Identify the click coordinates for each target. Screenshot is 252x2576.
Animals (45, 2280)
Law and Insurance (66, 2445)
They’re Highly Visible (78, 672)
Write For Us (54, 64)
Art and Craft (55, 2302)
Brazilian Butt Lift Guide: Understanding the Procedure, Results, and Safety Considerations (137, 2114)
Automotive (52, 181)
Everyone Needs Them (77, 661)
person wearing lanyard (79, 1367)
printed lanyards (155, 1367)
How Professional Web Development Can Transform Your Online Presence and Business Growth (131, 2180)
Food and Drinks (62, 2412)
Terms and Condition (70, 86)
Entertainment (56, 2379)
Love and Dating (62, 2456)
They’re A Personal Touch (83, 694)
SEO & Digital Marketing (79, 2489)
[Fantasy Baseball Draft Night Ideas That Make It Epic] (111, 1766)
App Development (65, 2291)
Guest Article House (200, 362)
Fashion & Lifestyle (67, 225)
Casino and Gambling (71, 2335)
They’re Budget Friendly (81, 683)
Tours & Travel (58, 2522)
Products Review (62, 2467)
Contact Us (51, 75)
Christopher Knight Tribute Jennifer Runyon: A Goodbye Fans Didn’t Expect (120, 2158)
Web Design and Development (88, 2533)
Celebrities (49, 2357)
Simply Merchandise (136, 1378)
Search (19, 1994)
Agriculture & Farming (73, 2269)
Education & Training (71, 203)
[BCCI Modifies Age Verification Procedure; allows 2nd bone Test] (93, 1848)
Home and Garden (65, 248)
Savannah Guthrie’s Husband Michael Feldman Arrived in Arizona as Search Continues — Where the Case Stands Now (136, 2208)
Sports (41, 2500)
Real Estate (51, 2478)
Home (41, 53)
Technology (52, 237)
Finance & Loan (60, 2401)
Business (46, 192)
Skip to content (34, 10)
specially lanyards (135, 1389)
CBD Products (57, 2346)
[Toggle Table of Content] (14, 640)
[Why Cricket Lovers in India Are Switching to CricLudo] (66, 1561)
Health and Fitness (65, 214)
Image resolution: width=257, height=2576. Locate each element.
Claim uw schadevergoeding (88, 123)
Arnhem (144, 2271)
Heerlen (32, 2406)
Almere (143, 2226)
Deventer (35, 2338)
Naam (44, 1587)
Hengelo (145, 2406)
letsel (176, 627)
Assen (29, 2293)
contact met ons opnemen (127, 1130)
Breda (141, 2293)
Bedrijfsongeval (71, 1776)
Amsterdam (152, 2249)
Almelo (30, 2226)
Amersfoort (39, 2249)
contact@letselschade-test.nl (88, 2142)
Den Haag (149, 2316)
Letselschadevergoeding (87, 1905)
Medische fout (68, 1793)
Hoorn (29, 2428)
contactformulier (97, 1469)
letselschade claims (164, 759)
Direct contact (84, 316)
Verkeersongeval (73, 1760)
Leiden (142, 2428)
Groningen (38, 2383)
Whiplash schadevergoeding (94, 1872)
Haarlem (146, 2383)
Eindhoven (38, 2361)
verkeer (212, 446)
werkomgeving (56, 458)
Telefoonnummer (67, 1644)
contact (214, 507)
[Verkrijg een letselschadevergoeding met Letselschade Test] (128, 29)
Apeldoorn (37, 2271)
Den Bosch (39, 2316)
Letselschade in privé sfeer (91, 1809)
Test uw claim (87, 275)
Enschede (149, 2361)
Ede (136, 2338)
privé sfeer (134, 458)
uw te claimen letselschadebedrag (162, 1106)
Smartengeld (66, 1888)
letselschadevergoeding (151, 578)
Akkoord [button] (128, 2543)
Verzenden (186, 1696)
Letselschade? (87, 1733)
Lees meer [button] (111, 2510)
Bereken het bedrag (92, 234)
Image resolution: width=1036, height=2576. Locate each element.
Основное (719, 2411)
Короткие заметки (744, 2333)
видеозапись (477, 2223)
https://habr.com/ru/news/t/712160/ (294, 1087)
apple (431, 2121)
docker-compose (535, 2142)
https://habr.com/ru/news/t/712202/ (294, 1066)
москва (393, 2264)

What you should do | Check each line of the listing for "Search". Show those that have it.

Answer to this problem |
Search (19, 1994)
Savannah Guthrie’s Husband Michael Feldman Arrived in Arizona as Search Continues — Where the Case Stands Now (136, 2208)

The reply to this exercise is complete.